Gewalt hat dabei viele Gesichter und reicht von der körperlichen bis zur wortgewaltigen Variante der Provokation, die wiederum zum Austragen von Gewalt führt. 50 Minuten lang saßen die Siebt-, Acht- und Neuntklässler in der Mitte der Turnhalle und erlebten starken Tobak, der wiederum ganz dicht an der Realität ist. Um sie herum agierten die sechs Theaterpädagogen des Steimel-Menschner-Projektes. "Wir halten den Spiegel vor", sagte Theaterpädagoge Olaf Herzog. "Der Wiedererkennungseffekt ist auf Schülerseite groß", meinte dazu Simon Steimel, der zusammen mit Tina Menschner mit diesem Projekt seit über zehn Jahren an Schulen unterwegs ist.

Aktualität ist immer gegeben

Gewalt an Schulen und in der Öffentlichkeit verliert nie an Aktualität, wie das Stück zeigt. "Die Reflexion mit den Klassen danach ist sehr wichtig. Wir haben gute Erfahrungen gemacht", meinte Steimel. Ronnie Wellnitz (30) spielte die Brutalo-Rolle eines halbstarken Schülers und schaffte dabei schnell den Sprung an die Spitze der Sympathie, gerade weil er alle Grenzen bewusst überschreitet und damit wie ein Magnet auf andere wirkt. "Ronnie war einfach cool", meinte Jule (14).

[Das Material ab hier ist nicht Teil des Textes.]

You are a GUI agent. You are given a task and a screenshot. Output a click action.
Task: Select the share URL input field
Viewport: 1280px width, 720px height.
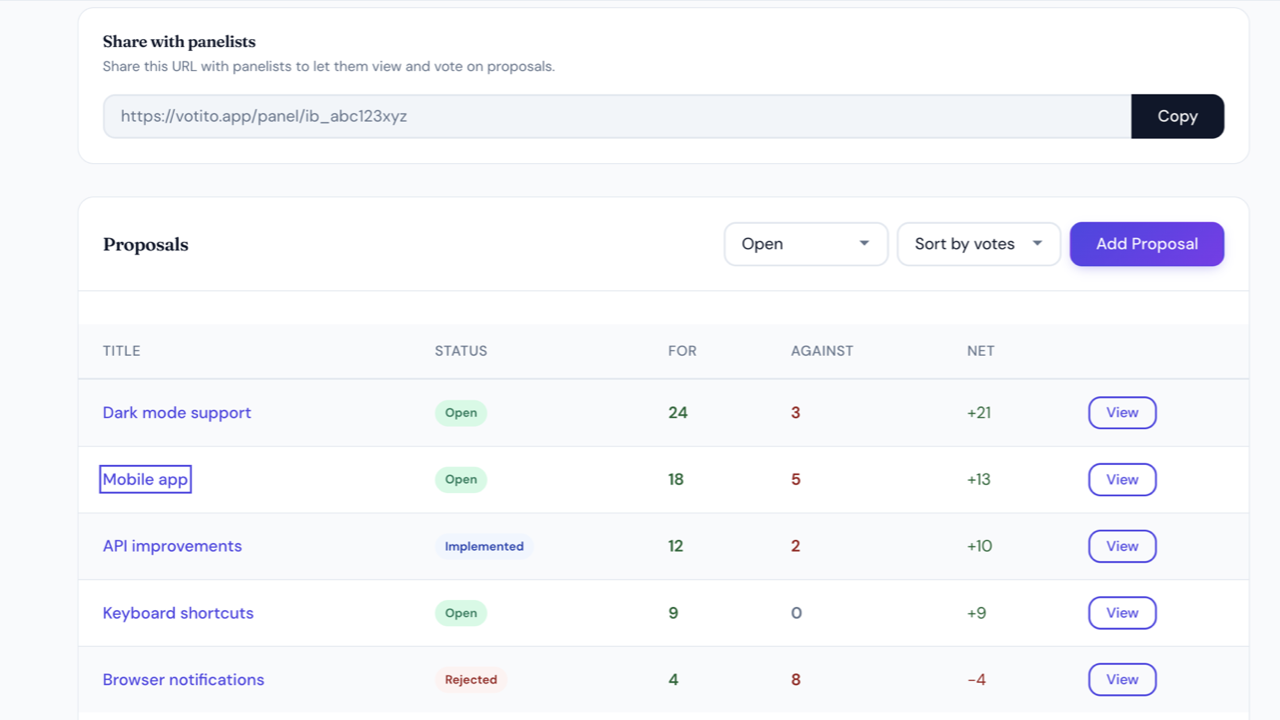point(617,116)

Antwort auf Kuschelpädagogik

Sozialpädagogin Sonja Potthoff, Initiatorin des umfangreichen Schulprojektes inklusive Schüler-, Lehrer- und Elterntraining, sieht enorm viel Potenzial und eine klare Antwort auf die Kuschelpädagogik vergangener Jahre. Klare Grenzen sind gefragt. "Gewalt und Mobbing haben Schülerinnen und Schüler in dem Alter alle schon mal erlebt. Uns geht es darum, das Handwerkszeug zu liefern, wie der Teufelskreis durchbrochen werden kann und wie junge Menschen im Konfliktfall gegen Gewalt stark gemacht werden können."

Nach der Theatereinheit, die alle Facetten von Gewalt im Schüler- Lehrerdasein bediente, ging es in den Klassenräumen beim Schülertraining weiter. Theaterpädagoge Ronnie, stets auf Augenhöhe mit den Siebtklässlern, zeigte, wie man auf verbale Provokation wie Beleidigungen reagieren, wie man aus einer Opferrolle aussteigen und Grenzen aufzeigen kann. Schlüssel zum konfliktfreieren Umgang ist die positive Körpersprache, die im Klassenverband trainiert wurde.